[What you are asked to do] Only the lines from the top of the listing below to the line that has "Task: Select the AI avatars tool" should be echoed, with both ends kept and pictures left out.

<<<<

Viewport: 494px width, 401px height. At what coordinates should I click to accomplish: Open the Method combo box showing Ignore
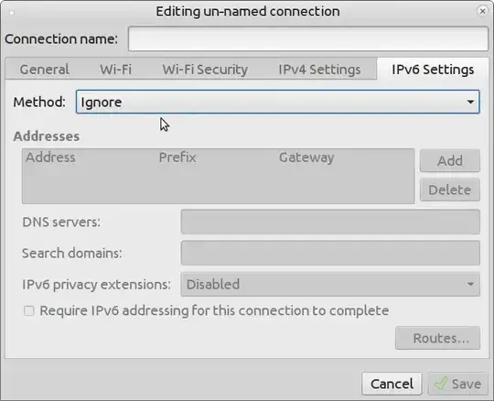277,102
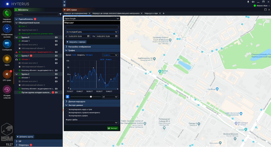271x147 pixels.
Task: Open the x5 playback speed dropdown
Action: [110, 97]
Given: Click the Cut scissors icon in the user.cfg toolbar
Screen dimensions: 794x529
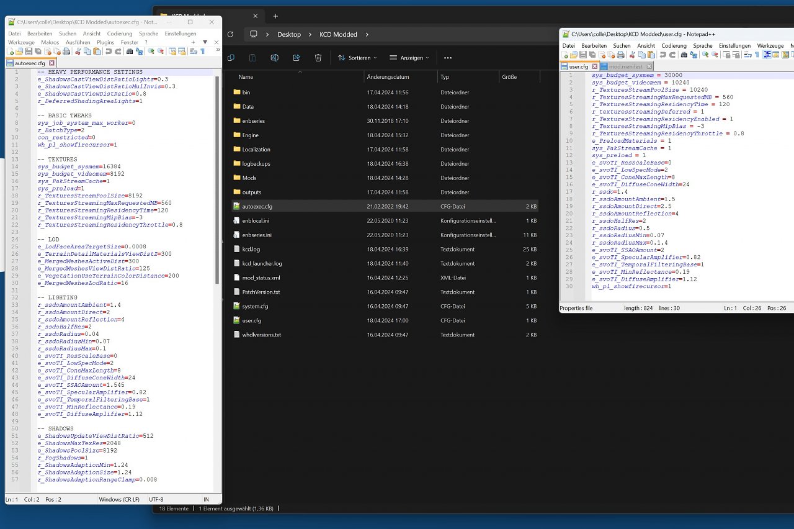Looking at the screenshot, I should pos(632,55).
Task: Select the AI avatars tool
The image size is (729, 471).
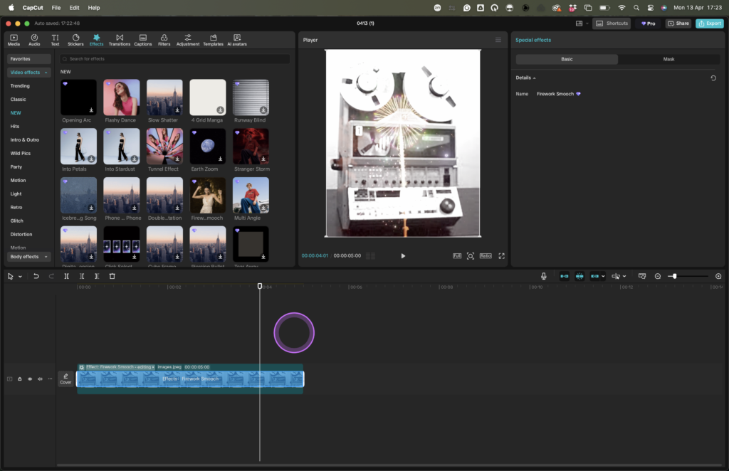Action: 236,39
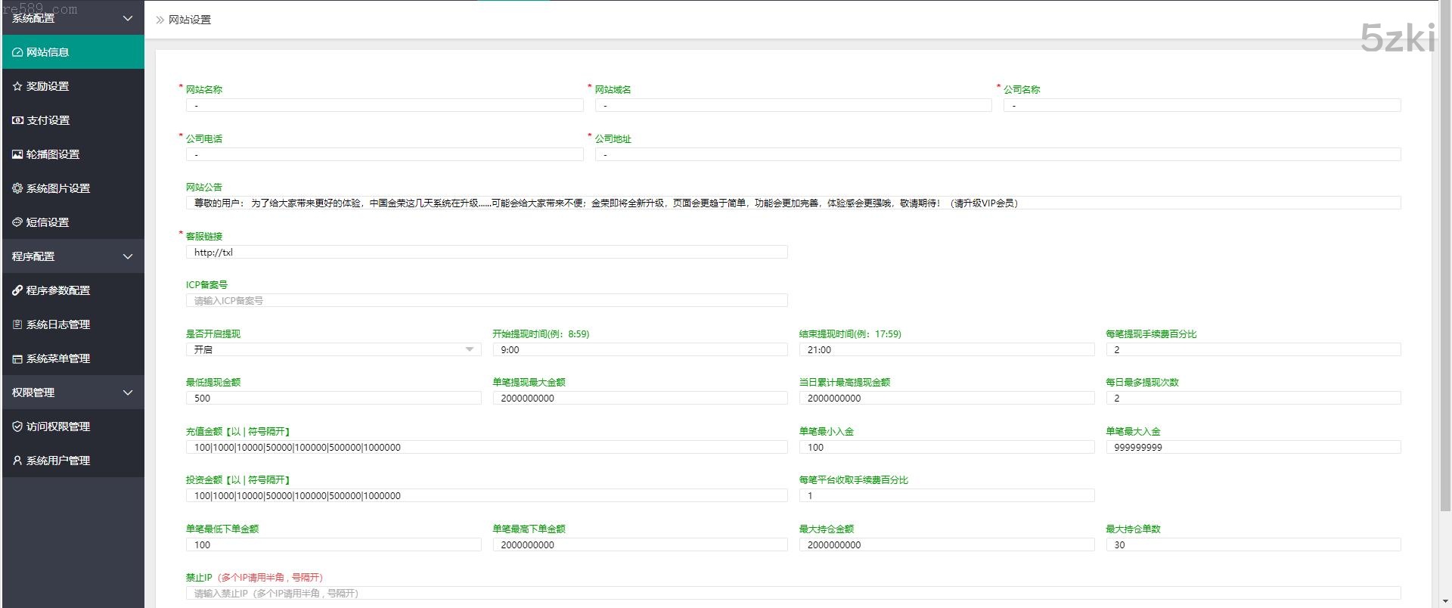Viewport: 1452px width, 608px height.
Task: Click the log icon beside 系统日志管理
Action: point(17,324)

>>>>

[Response to this exercise]
Viewport: 494px width, 401px height. At what coordinates should I click to accomplish: Open the Method combo box showing Ignore
277,102
271x147 pixels.
Task: Open the x5 playback speed dropdown
Action: [110, 97]
Given: Click the Cut scissors icon in the user.cfg toolbar
Screen dimensions: 794x529
Looking at the screenshot, I should pos(632,55).
Task: Select the AI avatars tool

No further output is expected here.